_Instruksi dan Ketentuan_:
Tolong ringkas paragraf dalam teks bacaan yang diawali "Kadang-kadang sikap aku lirik" menjadi daftar poin tanpa menghilangkan fakta utamanya.

_Teks Bacaan_:

Ketika kemarau berlarut-larut

pohon kantil dan orang kecil sama kecut

Pohon kantil khusyuk sembahyang

memohon perubahan musim

Orang kecil sibuk menggantang bayang

mengharap pergantian rezim

 

Sajak lain yang juga menunjukkan aku lirik yang tak sabar menunggu pemaknaan dari penafsir adalah “Tentang Anak yang Menggambar” (1991). Sajak ini bertahun sama dengan puisi “Obituari Bulan” yang juga bercerita tentang kisah anak menggambar yang tidak segera dipahami oleh sang guru. Coba kita simak puisi berikut:

 

TENTANG ANAK YANG MENGGAMBAR

 

Bukan, Kekasihku, anak itu cuma

menggambar wajah bapaknya

yang tak pernah pulang dari kerja

sejak ia tujuh bulan dalam rahim ibunya

 

Bukan, bukan! Ia menggambar

pada bungkus kacang yang tak utuh selembar

 

Ya. Kata orang-orang, Kekasihku

kata orang-orang gambar itu persis bapaknya

justru karena tidak berbentuk wajah manusia

(1991)

 

Puisi ini tidak bisa menunggu penafsir membuka selubung rahasia karena aku lirik sangat paham tak mungkin lagi menyembunyikan pemaknaan. Atau dalam “Tamsil Pohon Kantil” aku lirik tidak bisa lagi menyembunyikan perlawanan. Karena itulah wajar jika dalam “Habitat Gergasi” (1993) ada teriakan yang diulang-ulang: Membuka mulut mengapa ditunda?

Ya, aku lirik harus berteriak-teriak semacam itu karena dalam situasi kehidupan yang tidak memerlukan terlalu banyak perumpamaan atau tamsil, apa boleh buat penyair harus juga bersikap menjadi juru penerang.

Kadang-kadang sikap aku lirik juga berimpit dengan sikap aku biografis sehingga tak terlalu banyak selubung yang muncul dalam pesan-pesan penyair kepada khalayak. Puisi “Lulabi Matahari” (1990) saya kira merupakan sajak yang memiliki kecenderungan mengimpitkan kepentingan puisi dan kepentingan pengarang. Ungkapan aku lirik ―Lalu biarkan mereka memelukmu bergantian/sebagai titisan puisi yang pernah hilang/pundakmu akan basah oleh air mata mereka/dan cintaku kepadamu yang tertunda/saat itu akan kautemu/: sempurna//” bukan tidak mungkin merupakan ungkapan aku biografis juga.

_Catatan Data_:
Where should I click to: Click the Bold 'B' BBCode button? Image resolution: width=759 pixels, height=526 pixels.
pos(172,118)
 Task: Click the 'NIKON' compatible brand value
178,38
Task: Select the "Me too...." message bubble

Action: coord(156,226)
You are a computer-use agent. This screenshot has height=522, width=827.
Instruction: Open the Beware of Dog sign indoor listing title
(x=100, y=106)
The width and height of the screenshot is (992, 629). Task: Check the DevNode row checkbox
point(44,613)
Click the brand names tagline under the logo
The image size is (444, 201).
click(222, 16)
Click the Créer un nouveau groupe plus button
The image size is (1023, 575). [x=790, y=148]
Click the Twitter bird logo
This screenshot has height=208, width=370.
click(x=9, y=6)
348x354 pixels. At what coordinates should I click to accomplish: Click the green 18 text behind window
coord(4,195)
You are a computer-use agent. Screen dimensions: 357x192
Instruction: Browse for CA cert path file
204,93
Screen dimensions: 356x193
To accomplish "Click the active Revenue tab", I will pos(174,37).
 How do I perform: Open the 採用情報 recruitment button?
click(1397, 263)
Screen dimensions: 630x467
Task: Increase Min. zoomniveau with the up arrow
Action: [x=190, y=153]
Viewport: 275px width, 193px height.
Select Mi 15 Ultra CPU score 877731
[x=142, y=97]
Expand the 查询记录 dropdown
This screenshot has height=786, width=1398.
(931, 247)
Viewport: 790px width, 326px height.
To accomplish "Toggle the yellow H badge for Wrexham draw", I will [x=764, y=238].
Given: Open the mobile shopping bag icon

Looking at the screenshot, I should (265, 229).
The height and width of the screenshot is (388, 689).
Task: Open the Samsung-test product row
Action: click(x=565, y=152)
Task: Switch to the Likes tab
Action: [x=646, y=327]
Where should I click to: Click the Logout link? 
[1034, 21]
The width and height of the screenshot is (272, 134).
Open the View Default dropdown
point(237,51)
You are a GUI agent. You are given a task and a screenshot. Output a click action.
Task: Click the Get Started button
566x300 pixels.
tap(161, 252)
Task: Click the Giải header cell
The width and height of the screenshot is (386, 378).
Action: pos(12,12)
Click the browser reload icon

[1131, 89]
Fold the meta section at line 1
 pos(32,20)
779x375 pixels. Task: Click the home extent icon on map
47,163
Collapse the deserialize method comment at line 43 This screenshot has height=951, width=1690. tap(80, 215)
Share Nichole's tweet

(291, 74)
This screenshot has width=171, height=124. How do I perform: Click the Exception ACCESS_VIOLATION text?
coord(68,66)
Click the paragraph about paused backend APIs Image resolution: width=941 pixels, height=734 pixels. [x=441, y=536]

_Keluaran Lengkap_:
- Sikap aku lirik kadang berimpit dengan sikap aku biografis, sehingga pesan penyair kepada khalayak tidak banyak berselubung.
- Puisi "Lulabi Matahari" (1990) dinilai cenderung mengimpitkan kepentingan puisi dan kepentingan pengarang.
- Ungkapan aku lirik dalam puisi tersebut bisa jadi juga merupakan ungkapan aku biografis.